Baker has written nine books and her website includes information on each of them, as well as articles, devotionals and other materials.
Writing continues to be Dr. Baker’s passion, but finding time hasn’t been easier now that her kids are all grown. “It is harder now. Kids needing dinner is not going away!” she said. Now there are other desires luring her away, like playing canasta or taking a walk. Her approach is pragmatic: a stopwatch helps her clock in and out of her writing duties. “It keeps me on target,” she explains. She works on her writing four to six hours a day.
Currently Dr. Baker is working on two books, an online devotional for women and a
collection of vignettes about women of the Bible. She encourages young mothers to follow a
similar routine when pursuing their passion, making time to do things in pieces, using 15-30 minute intervals, and remaining willing to be flexible. “The Lord takes care of us in small ways,” she says.

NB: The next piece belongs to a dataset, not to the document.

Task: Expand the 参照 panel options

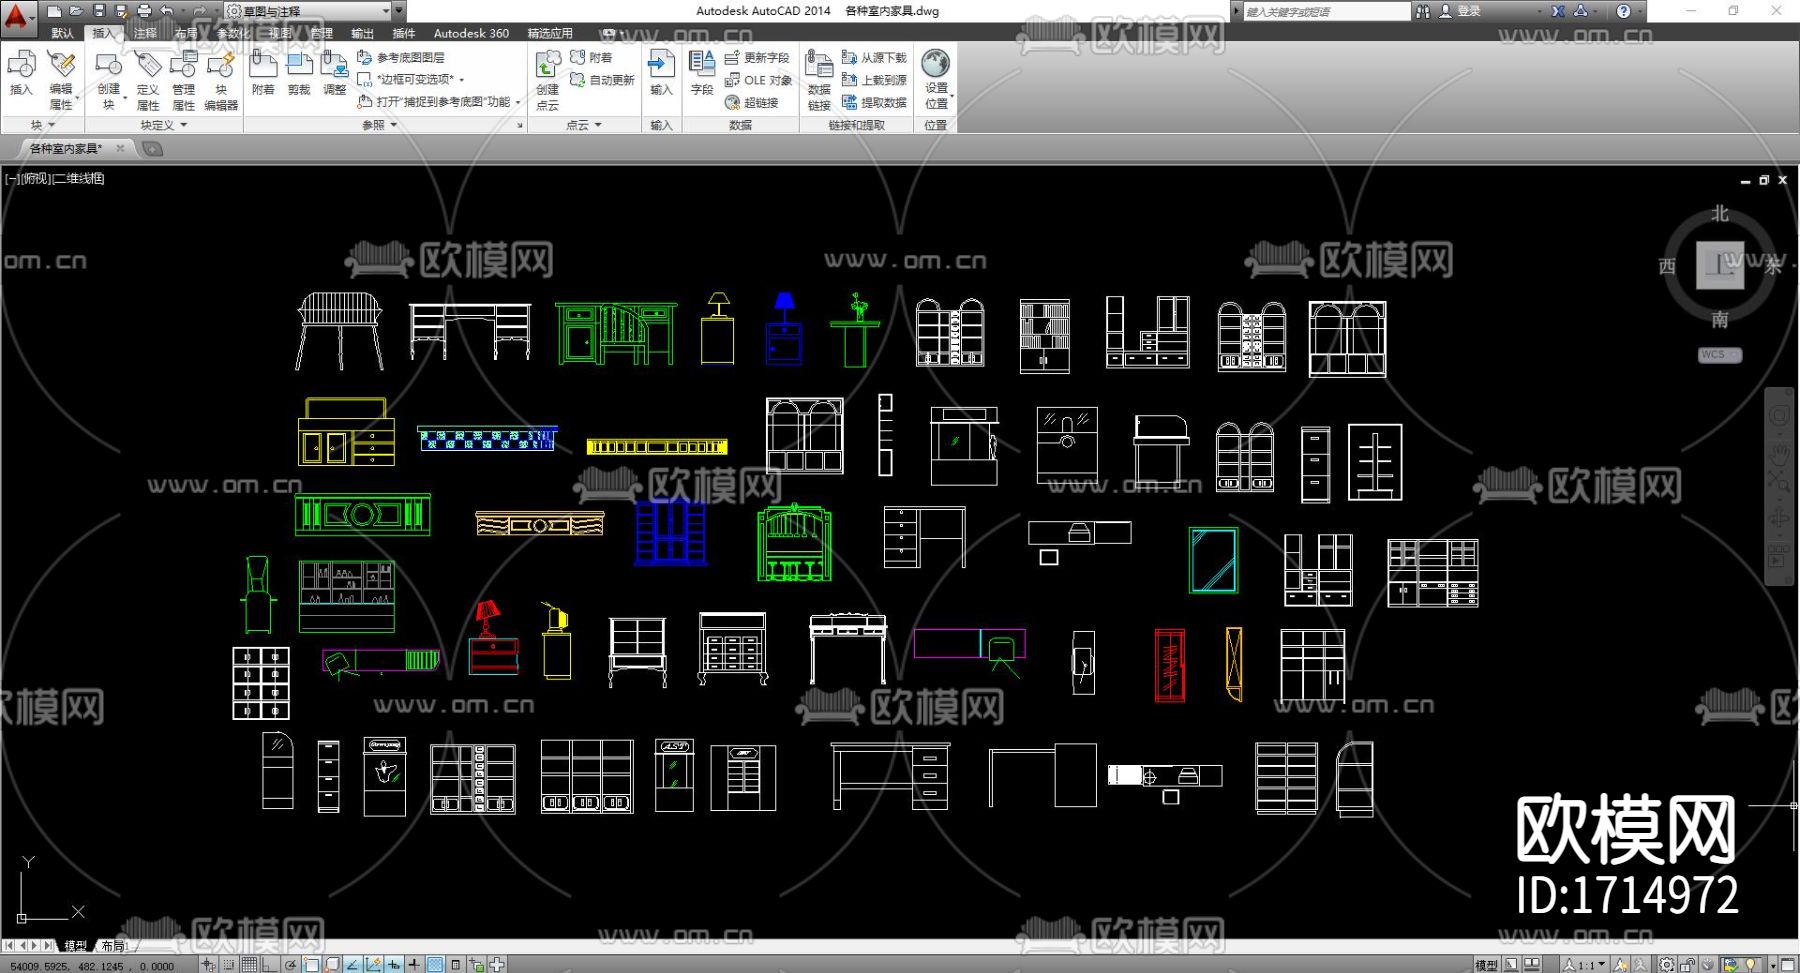Action: tap(380, 125)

Today, Dr. Baker’s extended family includes two sons, two daughters, their spouses, 15 grandchildren, and five great-grandchildren. She lives with her mother, also a widow. In The Happy Housewife, Baker emphasizes the importance of a mother’s work:
A Christian home is the greatest earthly resource society has. If it were not for Christian homes and godly mothers, this world would have caved in long ago. As a Christian mother goes about the daily task of laundering, cooking, bed making, and kissing the children’s bruises, she is like a mason working with bricks. Each tiny piece may be unimportant of itself, but when each piece is carefully set in place and mortared together with love, we form something solid and immovable, a Christian home.